DEEP DIVE: Was EPCOT the Great Unfinished Masterpiece of Walt Disney?
If you’ve ever visited Walt Disney World in Florida, you may think that EPCOT is simply a place for a deranged global drinking game. But the actual EPCOT was likely Walt Disney’s greatest unfinished project, an urban planning experiment more ambitious than his theme parks or movies.
Walt’s vision for the Experimental Prototype Community of Tomorrow (EPCOT) came about in the 1960s. Here’s Walt’s overview on video, including notions of an industrial park and an airport. At the 10-minute mark, you can hear Walt note that “all these varied activities around the Disney World will be tied together by a high-speed rapid transit system running almost the full length of the property. But the most exciting, by far the most important part of our Florida project, in fact, the heart of everything we’ll be doing in Disney World will be our Experimental Prototype Community of Tomorrow. We call it EPCOT.”

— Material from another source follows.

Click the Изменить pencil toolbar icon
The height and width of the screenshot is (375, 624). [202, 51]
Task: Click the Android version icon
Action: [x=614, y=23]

EPCOT was envisioned as a residential city in constant evolution. Many of his ideas were counterintuitive for the car-obsessed 1960s; Disney claimed that “here the pedestrian will be king. Free to walk and browse without fear of motorized vehicles.” Even for those who lived in EPCOT’s low-density single-family homes, Disney promised that “most EPCOT residents will drive their automobiles only on weekend pleasure trips.”
Walt envisioned that “two separate but interconnecting transit systems will move people into and out of EPCOT in speed…a high-speed monorail for rapid transit over longer distance and a concept new to the American city for shorter travel distances: the Wedway Peoplemover. Automobiles and trucks will not be barred from EPCOT. In fact, a vast armada of vehicles will continuously flow through the heart of the community, traveling below the pedestrian level on roadways reserved for specific types of vehicles.”
The residential vision was compelling enough for Florida to effectively cede normal governmental functions to Disney via the creation of the Reedy Creek Improvement District. Among other rights, it granted Disney the ability to put a nuclear power plant on site (Reedy Creek made headlines recently in the legal battle between Disney and Ron DeSantis).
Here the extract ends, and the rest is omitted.